Extracted information START
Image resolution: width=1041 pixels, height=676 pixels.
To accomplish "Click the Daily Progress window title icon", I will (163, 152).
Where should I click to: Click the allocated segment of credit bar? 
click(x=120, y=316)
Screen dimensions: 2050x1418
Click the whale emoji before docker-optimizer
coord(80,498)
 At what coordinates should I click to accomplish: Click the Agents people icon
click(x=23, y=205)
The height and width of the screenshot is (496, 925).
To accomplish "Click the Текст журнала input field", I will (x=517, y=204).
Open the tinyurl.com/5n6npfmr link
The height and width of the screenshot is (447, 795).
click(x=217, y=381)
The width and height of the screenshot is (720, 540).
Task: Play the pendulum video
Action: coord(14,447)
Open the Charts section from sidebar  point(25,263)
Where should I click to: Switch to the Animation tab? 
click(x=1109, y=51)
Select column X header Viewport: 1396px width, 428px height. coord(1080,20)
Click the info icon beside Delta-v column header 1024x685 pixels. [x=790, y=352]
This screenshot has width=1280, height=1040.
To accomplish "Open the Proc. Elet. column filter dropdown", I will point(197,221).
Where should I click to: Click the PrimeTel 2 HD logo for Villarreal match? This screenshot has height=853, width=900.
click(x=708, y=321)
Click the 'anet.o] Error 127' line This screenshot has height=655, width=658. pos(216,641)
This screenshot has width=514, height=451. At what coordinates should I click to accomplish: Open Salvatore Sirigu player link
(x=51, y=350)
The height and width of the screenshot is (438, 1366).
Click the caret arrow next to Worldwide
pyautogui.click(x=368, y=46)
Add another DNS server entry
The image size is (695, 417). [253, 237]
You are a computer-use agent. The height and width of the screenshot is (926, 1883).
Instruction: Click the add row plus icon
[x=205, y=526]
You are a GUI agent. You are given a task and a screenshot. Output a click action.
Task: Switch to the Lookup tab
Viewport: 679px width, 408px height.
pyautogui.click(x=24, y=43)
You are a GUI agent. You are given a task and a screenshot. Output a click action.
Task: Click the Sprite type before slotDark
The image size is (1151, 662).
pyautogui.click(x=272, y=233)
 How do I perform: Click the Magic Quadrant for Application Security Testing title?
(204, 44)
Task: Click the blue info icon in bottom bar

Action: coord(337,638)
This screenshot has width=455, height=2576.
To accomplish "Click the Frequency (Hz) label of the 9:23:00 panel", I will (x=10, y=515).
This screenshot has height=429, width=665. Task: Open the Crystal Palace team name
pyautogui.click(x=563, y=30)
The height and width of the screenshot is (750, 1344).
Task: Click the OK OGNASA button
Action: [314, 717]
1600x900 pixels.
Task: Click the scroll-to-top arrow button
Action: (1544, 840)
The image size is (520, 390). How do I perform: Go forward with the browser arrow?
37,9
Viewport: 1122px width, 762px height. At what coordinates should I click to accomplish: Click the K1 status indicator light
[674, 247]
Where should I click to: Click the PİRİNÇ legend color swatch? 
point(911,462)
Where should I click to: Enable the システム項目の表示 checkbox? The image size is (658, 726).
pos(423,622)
Extracted information END
Every record above needs to be returned in full, exactly.

Image resolution: width=1041 pixels, height=676 pixels.
To accomplish "Click the Daily Progress window title icon", I will (163, 152).
Where should I click to: Click the allocated segment of credit bar? 
click(x=120, y=316)
Screen dimensions: 2050x1418
Click the whale emoji before docker-optimizer
coord(80,498)
 At what coordinates should I click to accomplish: Click the Agents people icon
click(x=23, y=205)
The height and width of the screenshot is (496, 925).
To accomplish "Click the Текст журнала input field", I will (x=517, y=204).
Open the tinyurl.com/5n6npfmr link
The height and width of the screenshot is (447, 795).
click(x=217, y=381)
The width and height of the screenshot is (720, 540).
Task: Play the pendulum video
Action: coord(14,447)
Open the Charts section from sidebar  point(25,263)
Where should I click to: Switch to the Animation tab? 
click(x=1109, y=51)
Select column X header Viewport: 1396px width, 428px height. coord(1080,20)
Click the info icon beside Delta-v column header 1024x685 pixels. [x=790, y=352]
This screenshot has width=1280, height=1040.
To accomplish "Open the Proc. Elet. column filter dropdown", I will point(197,221).
Where should I click to: Click the PrimeTel 2 HD logo for Villarreal match? This screenshot has height=853, width=900.
click(x=708, y=321)
Click the 'anet.o] Error 127' line This screenshot has height=655, width=658. pos(216,641)
This screenshot has width=514, height=451. At what coordinates should I click to accomplish: Open Salvatore Sirigu player link
(x=51, y=350)
The height and width of the screenshot is (438, 1366).
Click the caret arrow next to Worldwide
pyautogui.click(x=368, y=46)
Add another DNS server entry
The image size is (695, 417). [253, 237]
You are a computer-use agent. The height and width of the screenshot is (926, 1883).
Instruction: Click the add row plus icon
[x=205, y=526]
You are a GUI agent. You are given a task and a screenshot. Output a click action.
Task: Switch to the Lookup tab
Viewport: 679px width, 408px height.
pyautogui.click(x=24, y=43)
You are a GUI agent. You are given a task and a screenshot. Output a click action.
Task: Click the Sprite type before slotDark
The image size is (1151, 662).
pyautogui.click(x=272, y=233)
 How do I perform: Click the Magic Quadrant for Application Security Testing title?
(204, 44)
Task: Click the blue info icon in bottom bar

Action: coord(337,638)
This screenshot has width=455, height=2576.
To accomplish "Click the Frequency (Hz) label of the 9:23:00 panel", I will (x=10, y=515).
This screenshot has height=429, width=665. Task: Open the Crystal Palace team name
pyautogui.click(x=563, y=30)
The height and width of the screenshot is (750, 1344).
Task: Click the OK OGNASA button
Action: [314, 717]
1600x900 pixels.
Task: Click the scroll-to-top arrow button
Action: (1544, 840)
The image size is (520, 390). How do I perform: Go forward with the browser arrow?
37,9
Viewport: 1122px width, 762px height. At what coordinates should I click to accomplish: Click the K1 status indicator light
[674, 247]
Where should I click to: Click the PİRİNÇ legend color swatch? 
point(911,462)
Where should I click to: Enable the システム項目の表示 checkbox? The image size is (658, 726).
pos(423,622)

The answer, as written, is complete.